Stored data:
Segment Open

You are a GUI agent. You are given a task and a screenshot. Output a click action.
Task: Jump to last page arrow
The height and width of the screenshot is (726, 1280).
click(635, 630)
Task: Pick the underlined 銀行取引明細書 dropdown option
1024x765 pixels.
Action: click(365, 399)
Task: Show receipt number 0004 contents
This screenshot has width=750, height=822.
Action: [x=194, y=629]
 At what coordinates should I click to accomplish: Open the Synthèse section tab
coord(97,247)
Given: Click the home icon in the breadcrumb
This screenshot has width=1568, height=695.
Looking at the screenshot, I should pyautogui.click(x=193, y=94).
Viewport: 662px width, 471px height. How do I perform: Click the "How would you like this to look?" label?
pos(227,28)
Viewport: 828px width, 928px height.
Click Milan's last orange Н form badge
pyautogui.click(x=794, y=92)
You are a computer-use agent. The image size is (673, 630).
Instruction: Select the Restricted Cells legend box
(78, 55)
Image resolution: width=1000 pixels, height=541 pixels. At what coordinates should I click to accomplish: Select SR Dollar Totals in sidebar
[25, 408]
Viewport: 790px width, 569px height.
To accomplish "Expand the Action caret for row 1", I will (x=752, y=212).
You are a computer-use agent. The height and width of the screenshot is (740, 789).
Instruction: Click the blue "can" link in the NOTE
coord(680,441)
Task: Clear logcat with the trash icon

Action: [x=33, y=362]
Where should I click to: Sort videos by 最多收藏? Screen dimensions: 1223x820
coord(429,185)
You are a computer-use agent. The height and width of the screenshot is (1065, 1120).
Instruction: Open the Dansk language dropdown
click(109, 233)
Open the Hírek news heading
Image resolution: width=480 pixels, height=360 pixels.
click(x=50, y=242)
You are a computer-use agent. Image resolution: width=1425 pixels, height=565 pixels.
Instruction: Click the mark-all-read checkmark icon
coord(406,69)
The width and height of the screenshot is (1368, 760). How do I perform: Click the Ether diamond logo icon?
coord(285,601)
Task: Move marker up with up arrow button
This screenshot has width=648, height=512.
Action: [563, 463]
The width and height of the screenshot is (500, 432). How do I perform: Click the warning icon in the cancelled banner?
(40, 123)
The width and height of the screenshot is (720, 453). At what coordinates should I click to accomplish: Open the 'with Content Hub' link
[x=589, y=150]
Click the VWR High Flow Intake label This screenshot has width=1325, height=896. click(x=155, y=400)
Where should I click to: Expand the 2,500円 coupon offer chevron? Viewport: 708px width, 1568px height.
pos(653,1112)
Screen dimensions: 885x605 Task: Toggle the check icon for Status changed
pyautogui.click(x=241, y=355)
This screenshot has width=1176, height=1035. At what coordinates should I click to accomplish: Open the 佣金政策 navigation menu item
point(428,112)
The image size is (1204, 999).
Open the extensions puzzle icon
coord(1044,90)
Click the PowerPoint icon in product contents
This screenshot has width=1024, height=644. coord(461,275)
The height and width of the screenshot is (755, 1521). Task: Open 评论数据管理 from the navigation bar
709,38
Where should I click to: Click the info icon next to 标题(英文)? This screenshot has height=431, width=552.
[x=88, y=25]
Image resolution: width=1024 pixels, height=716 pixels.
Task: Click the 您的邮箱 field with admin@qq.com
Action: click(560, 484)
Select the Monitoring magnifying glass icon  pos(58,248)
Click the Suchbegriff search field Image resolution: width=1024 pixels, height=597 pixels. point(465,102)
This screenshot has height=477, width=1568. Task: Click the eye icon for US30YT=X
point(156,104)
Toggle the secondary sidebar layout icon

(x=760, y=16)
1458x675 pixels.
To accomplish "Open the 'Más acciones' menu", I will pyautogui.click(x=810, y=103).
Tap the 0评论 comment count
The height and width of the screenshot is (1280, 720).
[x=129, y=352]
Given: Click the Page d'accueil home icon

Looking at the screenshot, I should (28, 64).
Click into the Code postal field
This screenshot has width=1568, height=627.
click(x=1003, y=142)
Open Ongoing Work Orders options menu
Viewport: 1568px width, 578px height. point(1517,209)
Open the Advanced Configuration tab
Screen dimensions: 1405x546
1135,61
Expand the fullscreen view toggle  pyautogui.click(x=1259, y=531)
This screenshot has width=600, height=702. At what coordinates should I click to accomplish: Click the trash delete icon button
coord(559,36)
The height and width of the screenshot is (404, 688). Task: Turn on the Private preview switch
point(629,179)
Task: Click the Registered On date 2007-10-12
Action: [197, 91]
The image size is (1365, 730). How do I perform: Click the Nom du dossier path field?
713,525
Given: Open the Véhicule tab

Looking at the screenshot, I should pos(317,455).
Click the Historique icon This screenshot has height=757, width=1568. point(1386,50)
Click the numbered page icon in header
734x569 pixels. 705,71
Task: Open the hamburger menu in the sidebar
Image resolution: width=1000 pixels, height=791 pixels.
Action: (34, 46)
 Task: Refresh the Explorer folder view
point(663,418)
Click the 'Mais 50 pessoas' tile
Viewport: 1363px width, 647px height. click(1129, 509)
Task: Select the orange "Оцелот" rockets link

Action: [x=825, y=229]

Segment Closed

Action item.
Reply with a lone number, the count of lines in the data that include the string "computer".

Result of the task.
4